Progress Pond

HealthCare News Round-up – Thursday 4/14/05

Cross posted at Daily Kos

This is the first in what I hope to make a regular series here on Booman.  My goal is to highlight a few healthcare related articles that I feel would be of particular interest to this community. I hope to make this fairly regular, maybe every day or at least every other day. Please take the poll and let me know if you feel this is a worthwhile effort.

More Below the Fold.

First up today is an article from The Tennessean.com titled Court ruling clears way to ax TennCare rolls. For those who are not familiar with the Tennessee Medicaid program, TennCare is the Medicaid managed care portion of the program (with a very high percentage of Medicaid patients being enrolled with TennCare). There has been an effort over the recent months to purge the TennCare rolls of 320,000 + recipients.
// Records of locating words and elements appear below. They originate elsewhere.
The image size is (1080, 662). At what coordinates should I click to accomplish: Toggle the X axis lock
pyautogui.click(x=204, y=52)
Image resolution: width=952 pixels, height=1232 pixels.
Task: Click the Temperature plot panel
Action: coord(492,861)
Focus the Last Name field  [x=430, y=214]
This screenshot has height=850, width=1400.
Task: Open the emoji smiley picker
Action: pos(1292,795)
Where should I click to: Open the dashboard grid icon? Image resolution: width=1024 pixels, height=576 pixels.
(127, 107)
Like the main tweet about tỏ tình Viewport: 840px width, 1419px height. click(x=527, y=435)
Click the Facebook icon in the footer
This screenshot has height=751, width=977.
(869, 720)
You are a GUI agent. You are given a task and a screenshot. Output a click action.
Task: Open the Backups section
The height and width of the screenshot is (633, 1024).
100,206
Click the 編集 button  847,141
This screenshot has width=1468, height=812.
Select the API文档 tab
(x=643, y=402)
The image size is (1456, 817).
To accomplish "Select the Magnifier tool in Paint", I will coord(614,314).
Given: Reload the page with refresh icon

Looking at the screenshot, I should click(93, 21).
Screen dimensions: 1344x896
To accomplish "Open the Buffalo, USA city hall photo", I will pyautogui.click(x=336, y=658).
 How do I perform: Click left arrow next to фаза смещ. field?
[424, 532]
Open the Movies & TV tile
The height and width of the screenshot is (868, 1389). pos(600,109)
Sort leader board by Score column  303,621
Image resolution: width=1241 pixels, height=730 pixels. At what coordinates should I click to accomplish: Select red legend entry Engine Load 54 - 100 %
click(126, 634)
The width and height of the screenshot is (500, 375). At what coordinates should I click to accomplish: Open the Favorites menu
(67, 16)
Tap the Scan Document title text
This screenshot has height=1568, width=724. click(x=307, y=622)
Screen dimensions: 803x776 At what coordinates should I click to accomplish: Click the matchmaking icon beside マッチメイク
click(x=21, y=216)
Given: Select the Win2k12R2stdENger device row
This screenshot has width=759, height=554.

The cuts were originally halted by a decision by a federal judge in Nashville. That decision has since been overturned by the 6th US Circuit Court of Appeals. The courts have yet to determine the methodology for removing these recipients from the system, as well as, how these recipients will be notified of their new-found ineligibility.

It is well documented that the TennCare program (one of the finest Medicaid programs in the country) has put a tremendous strain on Tennessee’s annual budget, but I can’t help but feel that dropping over 300,000 state residents into the realm of the uninsured will be anything but catastrophic.

Next up is an article from the Washington Post regarding poor disciplinary response to DC area physician misconduct entitled D.C. Council Hearing Planned on Oversight of Doctors. The DC city council is planning a hearing to review the DC Board of Medicine’s response to physician misconduct within the city’s medical community. The council’s review of the board’s disciplinary actions indicated that there are more than a dozen physicians whom had not been suspended or reprimanded in DC while having received disciplinary action in Maryland or Virginia for sexual misconduct, criminal convictions or questionable medical practices.

Councilman David Catiana is leading the charge in this investigation.

“I can’t have a Board of Medicine that protects doctors more than it does the public, and that’s what it appears to be doing,” Catania said in an interview. “If our Board of Medicine is doing such an uninspiring job of policing doctors, there’s no wonder why our malpractice insurance premium is so high.”

The result of this type of lack of oversight is an across the board spike in malpractice premiums, as opposed to charging more to those who have blemishes on their records. This causes those physicians who practice in good faith to pay higher overhead costs to remain in practice in the DC metropolitan area, which are then passed on to the consumer (patients), many of whom are part of DC’s very large uninsured population.

Next up is an article from the New York Times entitled Hospital Business in New York Braces for a Crisis. This article outlines the chilling situation regarding hospital availability in New York. In the last 27 months, 12 New York hospitals have closed their doors, with many others shutting down wings and non profitable departments. Many of the facilities in financial danger suffer due to low Medicaid rates in the state and traditionally poor paying managed care payers who have made NY their stomping grounds (HIP, GHI, etc).

What this means is that in due time, there will be a shortage of available facilities in areas where their services are more greatly needed. When a hospital closes its doors, along with it goes the emergency department. When a community loses an emergency department, wait times and quality of care suffer at the remaining facilities.

The main reason why I am personally concerned by this trend in New York is that it will also become an issue in other areas of the country, due in part to the expected Medicare and Medicaid cuts, as well as, the ever growing uninsured population.